Because if me and six of my closest friends shot up a random, non-threatening truck with two women in it, there's not a jury in the world who wouldn't convict us, and there's not a prosecutor in the world who would decline to press charges.

They are only held to the same standards as the rest of us in theory. In practice, the bar is so low, it's practically nonexistant.

I think you answered your own question. Because a "reasonable person", given all the same facts the officers had at the moment the shooting occurred, felt the use of force was justified.

They did not just get together and shoot up a non-threatening truck with two women in it, as you say. That's what we would say in hindsight, given the facts as-discovered after the incident.

The question you should be asking, but didn't, is why the first officer that opened fire is not in trouble for an obvious (in hindsight) wrong call.
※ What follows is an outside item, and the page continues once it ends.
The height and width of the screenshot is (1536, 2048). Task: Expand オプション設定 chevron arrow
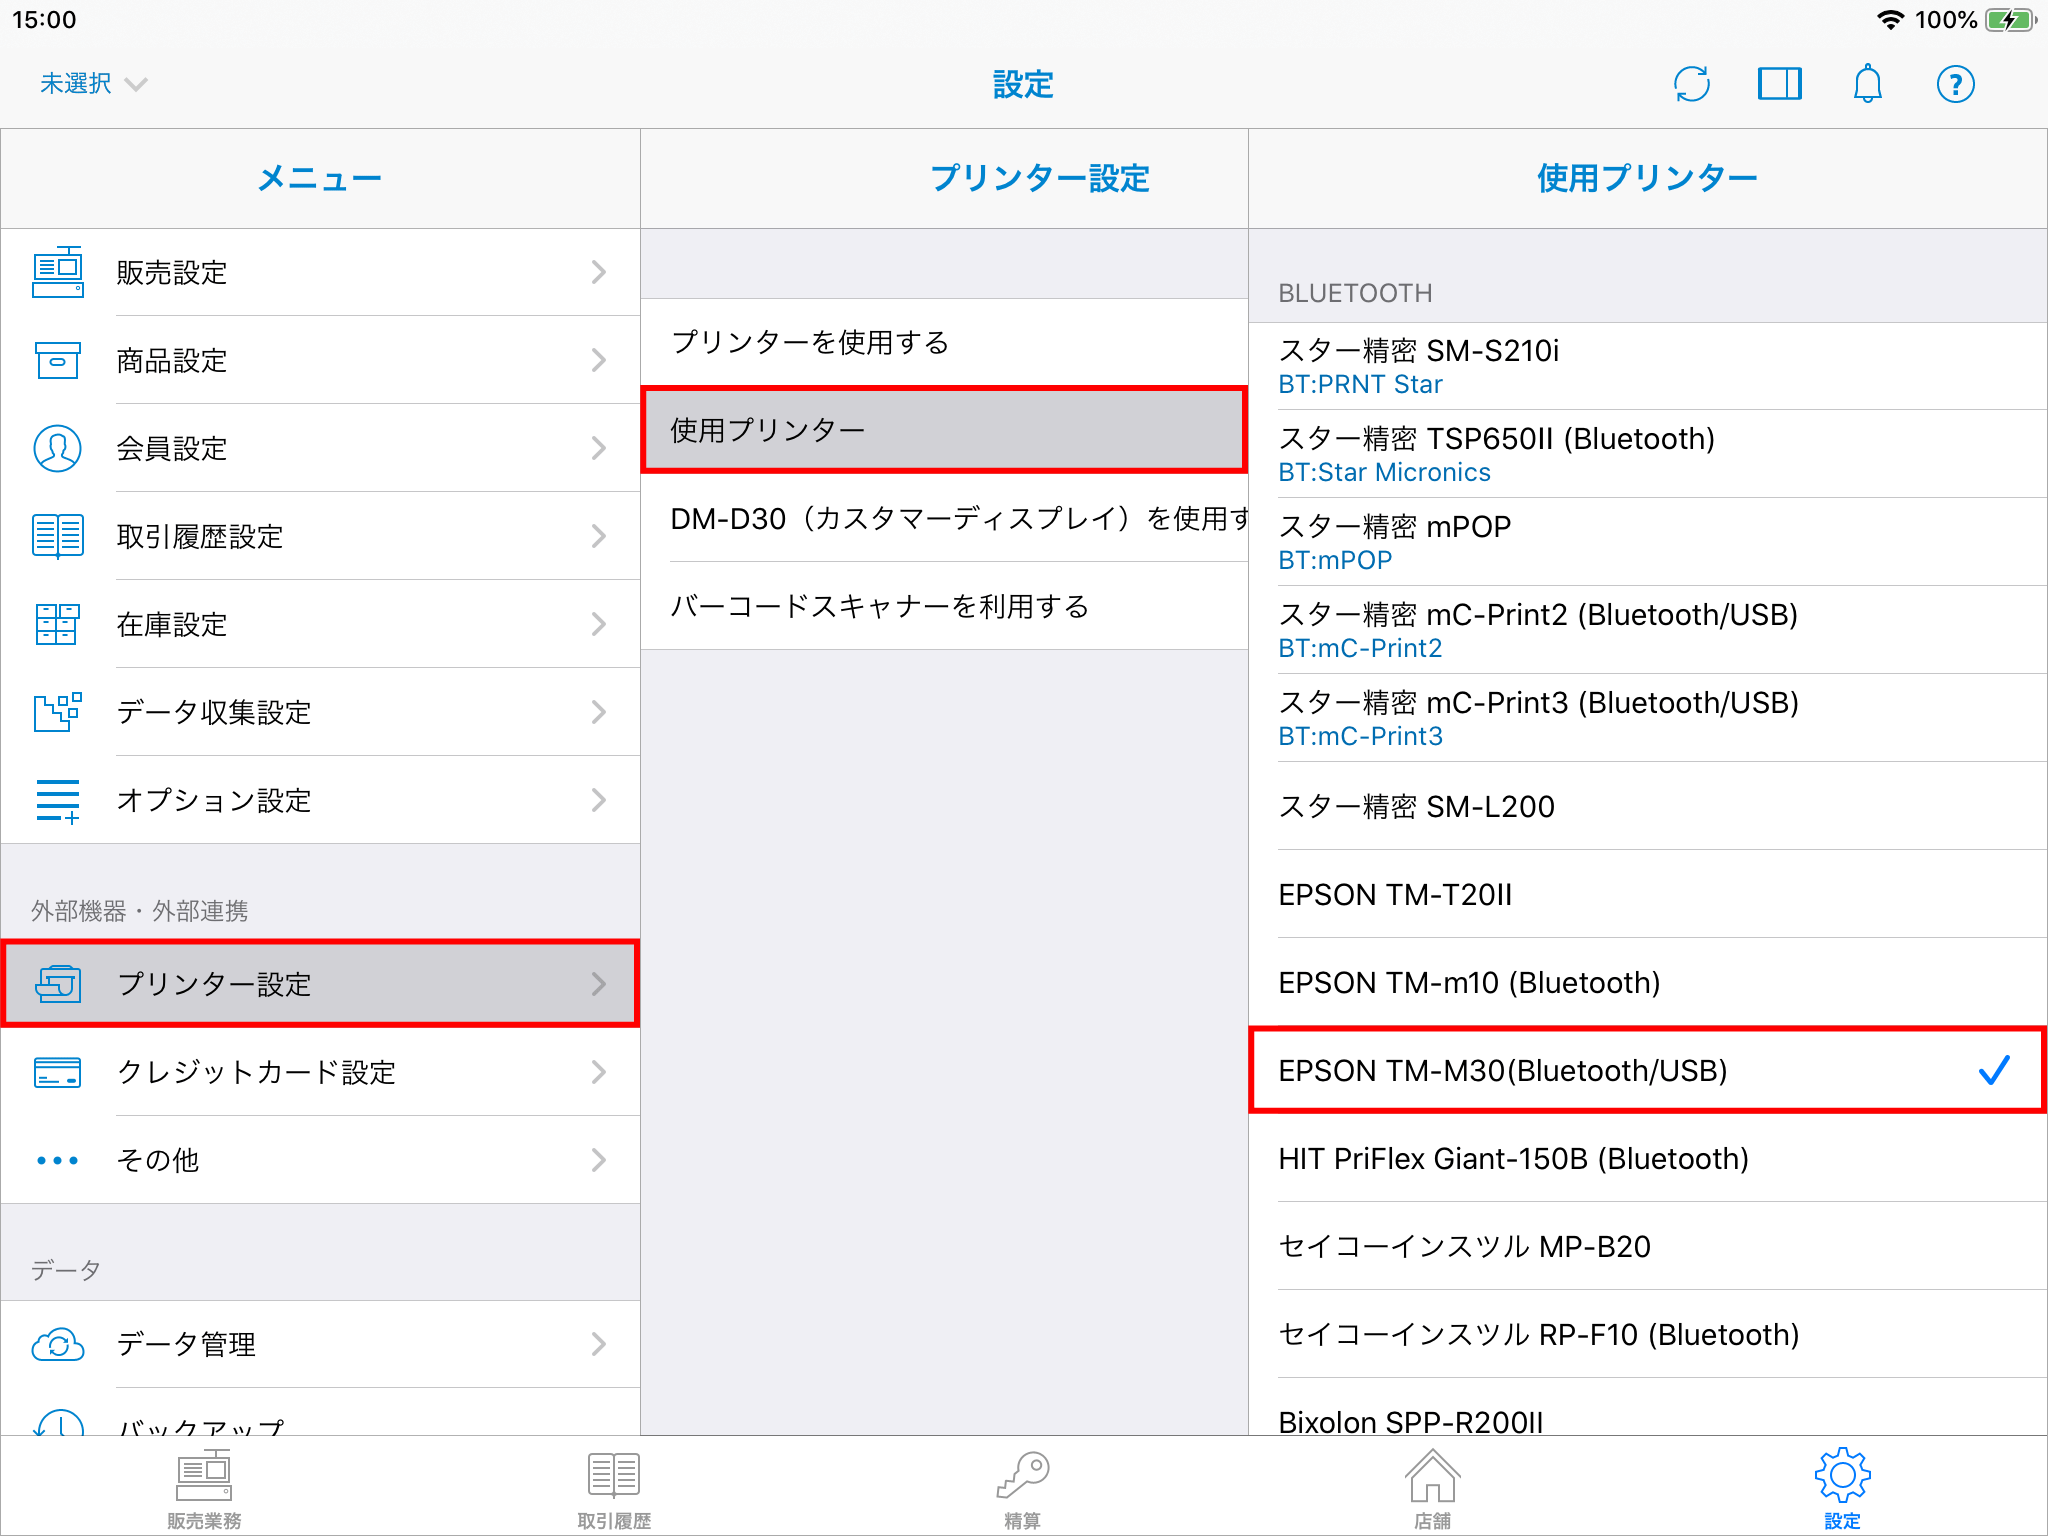(x=598, y=800)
I would hazard to guess qualified immunity played into that officer's case. Perhaps that is where you should focus.... not on the number of rounds used.

> I think you answered your own question. Because a "reasonable person", given all the same facts the officers had at the moment the shooting occurred, felt the use of force was justified.

In no universe were they justified in their manhunt for a 250lb man to open fire at a pickup truck of the wrong model and color, driven by two women.

The first rule of using firearms, regardless of whether you shoot one round, or one hundred and five, is that you need to know what the hell you're shooting at before you do it. Are you saying that they opened fire without having any idea who they were shooting at? What kind of reasonable person would do so? One that is blind? One that has zero regard for human life?

That's not a lapse in judgement, that's not a 'whoopsie daisies', that's not grounds for a civil suit, that's a felony if done by anyone without a badge. A hanging offense if someone were killed over it.